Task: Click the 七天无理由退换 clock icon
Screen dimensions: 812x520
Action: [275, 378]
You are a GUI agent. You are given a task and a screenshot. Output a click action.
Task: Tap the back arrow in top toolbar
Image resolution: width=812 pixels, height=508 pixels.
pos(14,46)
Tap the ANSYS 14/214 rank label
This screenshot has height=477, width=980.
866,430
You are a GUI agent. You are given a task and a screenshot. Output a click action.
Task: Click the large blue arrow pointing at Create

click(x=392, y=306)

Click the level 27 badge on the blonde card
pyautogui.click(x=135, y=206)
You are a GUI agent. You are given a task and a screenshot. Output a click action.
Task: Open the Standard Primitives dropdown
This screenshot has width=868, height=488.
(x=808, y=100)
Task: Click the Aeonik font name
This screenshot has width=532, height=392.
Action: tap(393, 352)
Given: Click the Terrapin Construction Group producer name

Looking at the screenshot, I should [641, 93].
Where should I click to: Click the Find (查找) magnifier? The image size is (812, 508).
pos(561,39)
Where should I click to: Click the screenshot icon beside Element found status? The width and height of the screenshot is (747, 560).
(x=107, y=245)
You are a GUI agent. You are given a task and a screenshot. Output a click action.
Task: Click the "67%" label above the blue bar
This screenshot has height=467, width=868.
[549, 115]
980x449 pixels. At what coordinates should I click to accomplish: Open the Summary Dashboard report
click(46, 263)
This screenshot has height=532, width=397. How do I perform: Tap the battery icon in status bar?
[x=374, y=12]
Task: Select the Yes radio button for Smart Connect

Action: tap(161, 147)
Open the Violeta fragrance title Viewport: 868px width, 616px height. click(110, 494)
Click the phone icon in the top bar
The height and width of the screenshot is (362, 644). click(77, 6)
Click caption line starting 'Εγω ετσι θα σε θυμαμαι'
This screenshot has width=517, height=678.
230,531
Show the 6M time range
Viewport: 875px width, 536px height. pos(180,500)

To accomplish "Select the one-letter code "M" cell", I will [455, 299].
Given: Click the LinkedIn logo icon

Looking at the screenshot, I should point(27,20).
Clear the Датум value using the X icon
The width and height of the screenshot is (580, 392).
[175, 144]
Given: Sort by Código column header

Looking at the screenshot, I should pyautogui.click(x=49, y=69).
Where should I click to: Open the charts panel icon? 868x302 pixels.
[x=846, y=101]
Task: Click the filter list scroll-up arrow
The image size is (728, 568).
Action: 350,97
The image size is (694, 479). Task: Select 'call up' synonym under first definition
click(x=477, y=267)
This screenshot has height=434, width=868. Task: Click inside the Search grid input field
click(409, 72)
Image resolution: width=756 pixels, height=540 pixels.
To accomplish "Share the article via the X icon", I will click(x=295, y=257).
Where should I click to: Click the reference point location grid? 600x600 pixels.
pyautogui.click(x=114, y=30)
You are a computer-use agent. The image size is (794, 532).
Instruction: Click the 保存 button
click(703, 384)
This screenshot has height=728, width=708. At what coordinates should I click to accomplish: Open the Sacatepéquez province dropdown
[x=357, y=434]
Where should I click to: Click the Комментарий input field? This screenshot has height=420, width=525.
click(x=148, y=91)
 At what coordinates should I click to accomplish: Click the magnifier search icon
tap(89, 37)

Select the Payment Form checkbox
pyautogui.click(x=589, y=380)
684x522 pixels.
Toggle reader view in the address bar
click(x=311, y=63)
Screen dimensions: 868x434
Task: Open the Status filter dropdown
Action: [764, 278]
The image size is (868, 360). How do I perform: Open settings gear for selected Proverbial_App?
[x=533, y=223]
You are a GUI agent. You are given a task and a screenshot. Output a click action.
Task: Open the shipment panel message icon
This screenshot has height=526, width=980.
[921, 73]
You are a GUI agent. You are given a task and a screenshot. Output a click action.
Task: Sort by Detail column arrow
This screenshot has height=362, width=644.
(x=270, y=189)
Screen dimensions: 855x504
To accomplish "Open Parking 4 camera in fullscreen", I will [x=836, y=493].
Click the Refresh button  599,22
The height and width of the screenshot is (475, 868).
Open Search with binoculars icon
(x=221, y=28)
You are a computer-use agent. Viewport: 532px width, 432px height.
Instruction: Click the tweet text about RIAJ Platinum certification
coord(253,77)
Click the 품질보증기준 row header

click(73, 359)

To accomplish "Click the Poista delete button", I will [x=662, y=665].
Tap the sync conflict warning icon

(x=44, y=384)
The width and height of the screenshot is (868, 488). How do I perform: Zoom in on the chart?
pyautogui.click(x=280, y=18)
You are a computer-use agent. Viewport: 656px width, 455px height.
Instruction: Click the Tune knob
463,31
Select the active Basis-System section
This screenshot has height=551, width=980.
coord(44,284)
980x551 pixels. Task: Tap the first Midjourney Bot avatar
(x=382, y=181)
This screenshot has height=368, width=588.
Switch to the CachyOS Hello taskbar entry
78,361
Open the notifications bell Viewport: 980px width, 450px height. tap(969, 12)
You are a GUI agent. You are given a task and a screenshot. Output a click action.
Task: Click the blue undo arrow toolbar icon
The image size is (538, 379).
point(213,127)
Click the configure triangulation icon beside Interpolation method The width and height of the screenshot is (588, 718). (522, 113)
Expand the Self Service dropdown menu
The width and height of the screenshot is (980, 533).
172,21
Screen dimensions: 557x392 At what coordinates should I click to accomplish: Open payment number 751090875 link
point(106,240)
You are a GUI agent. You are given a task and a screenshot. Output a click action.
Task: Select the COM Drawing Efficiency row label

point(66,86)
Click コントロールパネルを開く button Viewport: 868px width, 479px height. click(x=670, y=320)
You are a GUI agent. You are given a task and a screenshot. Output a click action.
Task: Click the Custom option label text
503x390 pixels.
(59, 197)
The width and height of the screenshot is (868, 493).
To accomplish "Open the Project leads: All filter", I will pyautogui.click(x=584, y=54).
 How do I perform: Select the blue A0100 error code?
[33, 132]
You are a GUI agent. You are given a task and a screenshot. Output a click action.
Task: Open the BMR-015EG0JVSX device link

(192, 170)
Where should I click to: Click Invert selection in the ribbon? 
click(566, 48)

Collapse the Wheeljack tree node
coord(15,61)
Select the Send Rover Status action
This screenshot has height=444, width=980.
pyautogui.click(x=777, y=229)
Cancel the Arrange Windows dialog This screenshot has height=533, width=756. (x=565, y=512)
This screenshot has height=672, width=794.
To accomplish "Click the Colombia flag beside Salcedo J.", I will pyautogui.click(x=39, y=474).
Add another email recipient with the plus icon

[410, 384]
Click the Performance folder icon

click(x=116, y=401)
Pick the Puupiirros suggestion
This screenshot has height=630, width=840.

◆ ◆ ◆ ◆ ◆ ◆ ◆

» Work to complete: Return all lines from the entries that contain the string "toolbar".

» Task result:
Task: Tap the back arrow in top toolbar
Task: Click the blue undo arrow toolbar icon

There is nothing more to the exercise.